DATA FOR PROCESSING:
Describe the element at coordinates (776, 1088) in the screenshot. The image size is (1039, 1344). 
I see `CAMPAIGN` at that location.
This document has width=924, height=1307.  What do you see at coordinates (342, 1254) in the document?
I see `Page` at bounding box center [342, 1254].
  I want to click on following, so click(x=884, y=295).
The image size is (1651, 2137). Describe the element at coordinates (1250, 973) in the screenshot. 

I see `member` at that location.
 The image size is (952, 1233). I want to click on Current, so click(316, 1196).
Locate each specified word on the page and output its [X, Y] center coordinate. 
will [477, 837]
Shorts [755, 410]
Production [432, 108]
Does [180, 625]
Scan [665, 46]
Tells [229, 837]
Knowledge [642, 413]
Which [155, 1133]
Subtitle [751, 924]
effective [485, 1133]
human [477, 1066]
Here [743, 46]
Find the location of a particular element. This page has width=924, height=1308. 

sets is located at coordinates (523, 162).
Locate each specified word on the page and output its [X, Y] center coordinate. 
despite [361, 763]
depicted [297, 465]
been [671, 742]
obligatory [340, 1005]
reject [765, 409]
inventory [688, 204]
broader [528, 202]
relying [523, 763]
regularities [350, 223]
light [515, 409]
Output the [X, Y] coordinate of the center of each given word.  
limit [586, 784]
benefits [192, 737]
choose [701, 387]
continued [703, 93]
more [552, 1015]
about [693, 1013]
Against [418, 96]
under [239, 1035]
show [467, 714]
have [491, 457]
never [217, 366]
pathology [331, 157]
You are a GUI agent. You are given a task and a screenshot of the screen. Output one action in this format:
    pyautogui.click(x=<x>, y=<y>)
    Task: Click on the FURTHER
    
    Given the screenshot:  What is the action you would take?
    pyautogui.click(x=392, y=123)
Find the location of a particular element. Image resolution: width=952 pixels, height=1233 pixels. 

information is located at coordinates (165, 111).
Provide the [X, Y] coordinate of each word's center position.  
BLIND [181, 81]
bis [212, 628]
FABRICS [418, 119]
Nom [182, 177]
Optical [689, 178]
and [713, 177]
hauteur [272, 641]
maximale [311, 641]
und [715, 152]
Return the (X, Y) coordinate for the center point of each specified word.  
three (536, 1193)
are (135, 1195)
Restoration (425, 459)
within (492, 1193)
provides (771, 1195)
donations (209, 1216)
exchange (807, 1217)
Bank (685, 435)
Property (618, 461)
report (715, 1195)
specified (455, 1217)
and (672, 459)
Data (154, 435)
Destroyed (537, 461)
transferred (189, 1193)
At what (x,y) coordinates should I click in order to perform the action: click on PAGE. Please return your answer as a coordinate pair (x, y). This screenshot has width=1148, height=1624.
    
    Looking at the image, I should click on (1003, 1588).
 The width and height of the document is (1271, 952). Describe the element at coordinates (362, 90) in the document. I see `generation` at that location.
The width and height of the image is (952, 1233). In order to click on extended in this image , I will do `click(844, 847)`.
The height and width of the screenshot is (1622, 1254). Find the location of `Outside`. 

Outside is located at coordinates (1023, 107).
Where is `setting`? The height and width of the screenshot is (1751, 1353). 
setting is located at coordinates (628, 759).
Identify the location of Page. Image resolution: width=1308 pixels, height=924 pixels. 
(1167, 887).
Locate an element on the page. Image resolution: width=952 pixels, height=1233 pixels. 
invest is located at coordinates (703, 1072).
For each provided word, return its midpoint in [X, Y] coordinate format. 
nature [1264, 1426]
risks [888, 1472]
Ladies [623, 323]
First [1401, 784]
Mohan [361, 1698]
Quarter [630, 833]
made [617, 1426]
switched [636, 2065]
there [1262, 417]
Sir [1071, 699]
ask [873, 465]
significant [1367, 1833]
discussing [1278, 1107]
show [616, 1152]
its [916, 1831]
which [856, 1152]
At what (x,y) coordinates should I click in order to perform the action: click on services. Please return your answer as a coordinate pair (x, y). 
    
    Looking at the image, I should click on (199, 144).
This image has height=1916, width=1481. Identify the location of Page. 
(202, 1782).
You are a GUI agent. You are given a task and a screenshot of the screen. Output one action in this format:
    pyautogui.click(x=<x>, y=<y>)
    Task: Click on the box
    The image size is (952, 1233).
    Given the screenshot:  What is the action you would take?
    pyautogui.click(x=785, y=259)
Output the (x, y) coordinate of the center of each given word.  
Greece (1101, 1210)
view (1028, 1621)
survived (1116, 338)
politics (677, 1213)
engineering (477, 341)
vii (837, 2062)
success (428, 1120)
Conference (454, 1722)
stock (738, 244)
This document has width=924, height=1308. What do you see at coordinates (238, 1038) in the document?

WHAT YOU SHOULD DO:
Reproduce all of the lines above, replacing "center coordinate" with "midpoint coordinate" wherever it occurs and leaving everything else unchanged.

RESPONSE BELOW:
Describe the element at coordinates (776, 1088) in the screenshot. The image size is (1039, 1344). 
I see `CAMPAIGN` at that location.
This document has width=924, height=1307.  What do you see at coordinates (342, 1254) in the document?
I see `Page` at bounding box center [342, 1254].
  I want to click on following, so click(x=884, y=295).
The image size is (1651, 2137). Describe the element at coordinates (1250, 973) in the screenshot. 

I see `member` at that location.
 The image size is (952, 1233). I want to click on Current, so click(316, 1196).
Locate each specified word on the page and output its [X, Y] midpoint coordinate. 
will [477, 837]
Shorts [755, 410]
Production [432, 108]
Does [180, 625]
Scan [665, 46]
Tells [229, 837]
Knowledge [642, 413]
Which [155, 1133]
Subtitle [751, 924]
effective [485, 1133]
human [477, 1066]
Here [743, 46]
Find the location of a particular element. This page has width=924, height=1308. 

sets is located at coordinates (523, 162).
Locate each specified word on the page and output its [X, Y] midpoint coordinate. 
despite [361, 763]
depicted [297, 465]
been [671, 742]
obligatory [340, 1005]
reject [765, 409]
inventory [688, 204]
broader [528, 202]
relying [523, 763]
regularities [350, 223]
light [515, 409]
Output the [X, Y] coordinate of the center of each given word.  
limit [586, 784]
benefits [192, 737]
choose [701, 387]
continued [703, 93]
more [552, 1015]
about [693, 1013]
Against [418, 96]
under [239, 1035]
show [467, 714]
have [491, 457]
never [217, 366]
pathology [331, 157]
You are a GUI agent. You are given a task and a screenshot of the screen. Output one action in this format:
    pyautogui.click(x=<x>, y=<y>)
    Task: Click on the FURTHER
    
    Given the screenshot:  What is the action you would take?
    pyautogui.click(x=392, y=123)
Find the location of a particular element. Image resolution: width=952 pixels, height=1233 pixels. 

information is located at coordinates (165, 111).
Provide the [X, Y] coordinate of each word's center position.  
BLIND [181, 81]
bis [212, 628]
FABRICS [418, 119]
Nom [182, 177]
Optical [689, 178]
and [713, 177]
hauteur [272, 641]
maximale [311, 641]
und [715, 152]
Return the (X, Y) coordinate for the center point of each specified word.  
three (536, 1193)
are (135, 1195)
Restoration (425, 459)
within (492, 1193)
provides (771, 1195)
donations (209, 1216)
exchange (807, 1217)
Bank (685, 435)
Property (618, 461)
report (715, 1195)
specified (455, 1217)
and (672, 459)
Data (154, 435)
Destroyed (537, 461)
transferred (189, 1193)
At what (x,y) coordinates should I click in order to perform the action: click on PAGE. Please return your answer as a coordinate pair (x, y). This screenshot has width=1148, height=1624.
    
    Looking at the image, I should click on (1003, 1588).
 The width and height of the document is (1271, 952). Describe the element at coordinates (362, 90) in the document. I see `generation` at that location.
The width and height of the image is (952, 1233). In order to click on extended in this image , I will do `click(844, 847)`.
The height and width of the screenshot is (1622, 1254). Find the location of `Outside`. 

Outside is located at coordinates (1023, 107).
Where is `setting`? The height and width of the screenshot is (1751, 1353). 
setting is located at coordinates (628, 759).
Identify the location of Page. Image resolution: width=1308 pixels, height=924 pixels. 
(1167, 887).
Locate an element on the page. Image resolution: width=952 pixels, height=1233 pixels. 
invest is located at coordinates (703, 1072).
For each provided word, return its midpoint in [X, Y] coordinate format. 
nature [1264, 1426]
risks [888, 1472]
Ladies [623, 323]
First [1401, 784]
Mohan [361, 1698]
Quarter [630, 833]
made [617, 1426]
switched [636, 2065]
there [1262, 417]
Sir [1071, 699]
ask [873, 465]
significant [1367, 1833]
discussing [1278, 1107]
show [616, 1152]
its [916, 1831]
which [856, 1152]
At what (x,y) coordinates should I click in order to perform the action: click on services. Please return your answer as a coordinate pair (x, y). 
    
    Looking at the image, I should click on (199, 144).
This image has height=1916, width=1481. Identify the location of Page. 
(202, 1782).
You are a GUI agent. You are given a task and a screenshot of the screen. Output one action in this format:
    pyautogui.click(x=<x>, y=<y>)
    Task: Click on the box
    The image size is (952, 1233).
    Given the screenshot:  What is the action you would take?
    pyautogui.click(x=785, y=259)
Output the (x, y) coordinate of the center of each given word.  
Greece (1101, 1210)
view (1028, 1621)
survived (1116, 338)
politics (677, 1213)
engineering (477, 341)
vii (837, 2062)
success (428, 1120)
Conference (454, 1722)
stock (738, 244)
This document has width=924, height=1308. What do you see at coordinates (238, 1038) in the document?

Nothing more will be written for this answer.